Abstract
Objectives:
Deep brain stimulation is widely used to treat movement disorders and selected neuropsychiatric disorders. Despite the fact, the surgical methods vary among centers. In this study, we aimed to evaluate our own surgical complications and how we performed surgical troubleshooting.
Methods:
A retrospective chart review was performed to evaluate the clinical data of patients who underwent deep brain stimulation surgery and deep brain stimulation–related procedures at our center between October 2014 and September 2019. We reviewed surgical complications and how surgical troubleshooting was performed, regardless of where the patient underwent the initial surgery.
Results:
A total of 92 deep brain stimulation lead implantation and 43 implantable pulse generator replacement procedures were performed. Among the 92 lead implantation procedures, there were two intracranial lead replacement surgeries and one deep brain stimulation lead implantation into the globus pallidus to add to existing deep brain stimulation leads in the bilateral subthalamic nuclei. Wound revision for superficial infection of the implantable pulse generator site was performed in four patients. There was neither intracerebral hemorrhage nor severe hardware infection in our series of procedures. An adaptor (extension cable) replacement was performed due to lead fracture resulting from a head trauma in two cases.
Conclusion:
We report our experience of surgical management of adverse events associated with deep brain stimulation therapy with clinical vignettes. Deep brain stimulation surgery is a safe and effective procedure when performed by a trained neurosurgeon. It is important for clinicians to be aware that there are troubles that are potentially manageable with optimal surgical treatment.

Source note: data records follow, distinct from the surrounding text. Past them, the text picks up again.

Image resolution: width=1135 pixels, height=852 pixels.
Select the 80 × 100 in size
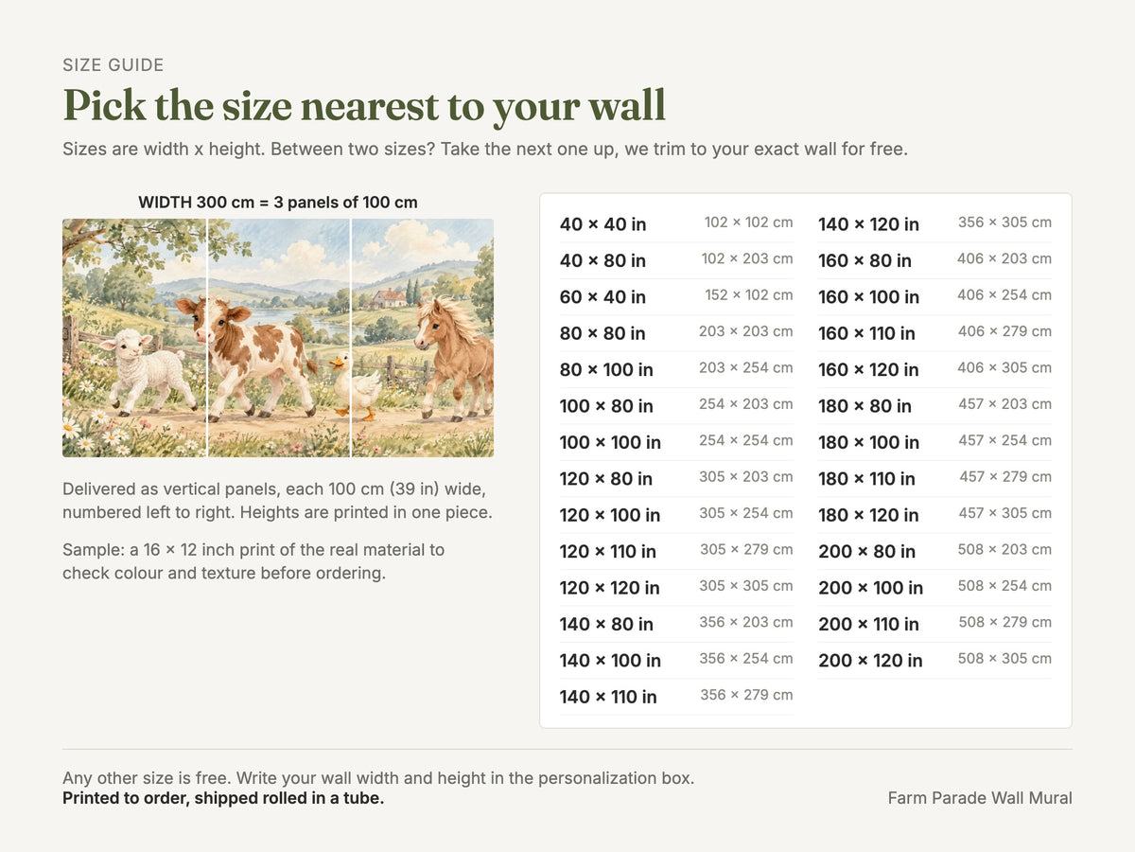(676, 369)
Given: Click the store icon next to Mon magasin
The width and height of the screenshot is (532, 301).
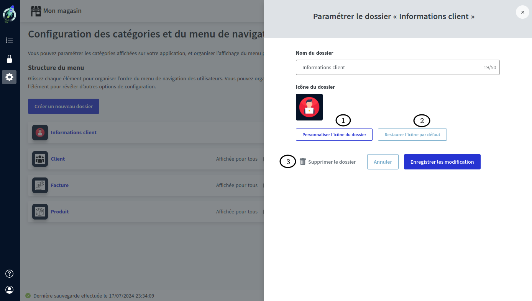Looking at the screenshot, I should coord(36,11).
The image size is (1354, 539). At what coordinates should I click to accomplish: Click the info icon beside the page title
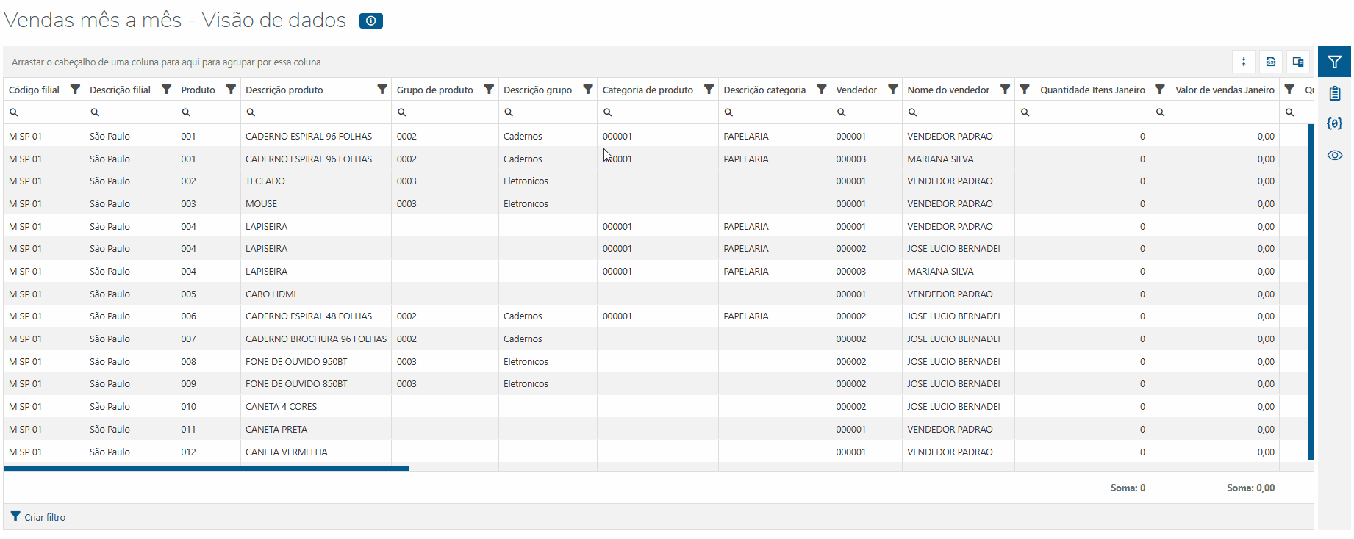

Keywords: Deep brain stimulation, adverse events, troubleshooting
Introduction
Deep brain stimulation (DBS) is widely used to treat movement disorders and select neuropsychiatric disorders. A standard surgical procedure has been established, and although there have been improvements in image quality and the quality of implantable devices necessary for surgery, unique complications, such as hardware infections, still exist due to the nature of the therapy.1 On the other hand, it is been well known that the efficacy of DBS can be regained by appropriate troubleshooting.1,2
In this study, we aimed to review adverse events associated with DBS therapy from our center and evaluate how troubleshooting was surgically performed. We also present cases representing surgically treatable problems associated with DBS surgery including several rare cases.
Methods
Study design
We retrospectively reviewed the clinical data of patients who underwent surgical procedures associated with DBS therapy at our institution between October 2014 and September 2019, under the approval of our institutional review board. We reviewed clinical outcomes of surgical procedures associated with DBS including initial DBS surgery, replacement of implantable pulse generator (IPG), and troubleshooting cases. In this retrospective analysis, we evaluated surgical complications in our series, but not stimulation-induced side effects. All procedures were evaluated by movement disorder neurologists and performed by a fellowship-trained DBS surgeon (T.M.).
Surgical procedure of DBS implant
As we have reported our detailed surgical procedure elsewhere,3,4 here we describe the essential parts of our procedure. High-resolution volumetric magnetic resonance imaging (MRI) was performed before the day of surgery. Anatomical three-dimensional (3D) image construction and stereotactic planning were performed using commercialized software (iPlan Stereotaxy; Brainlab, Germany) prior to surgery. Multiple MRI sequences were automatically fused by the software. The DBS target for each case was identified using MRI, and the DBS lead trajectory was carefully planned so that the DBS lead did not pass through blood vessels, sulci, or ventricles.
If the patient could tolerate an awake lead implantation, a Leksell G frame (Elekta, Sweden) was attached to the patient’s head under local anesthesia on the morning of the surgery. The patient was then brought to the computed tomography (CT) scan suite. After CT, the CT image was fused to the MRI images to translate the Cartesian coordinate system on the MRI to the coordinate system of the Leksell G frame.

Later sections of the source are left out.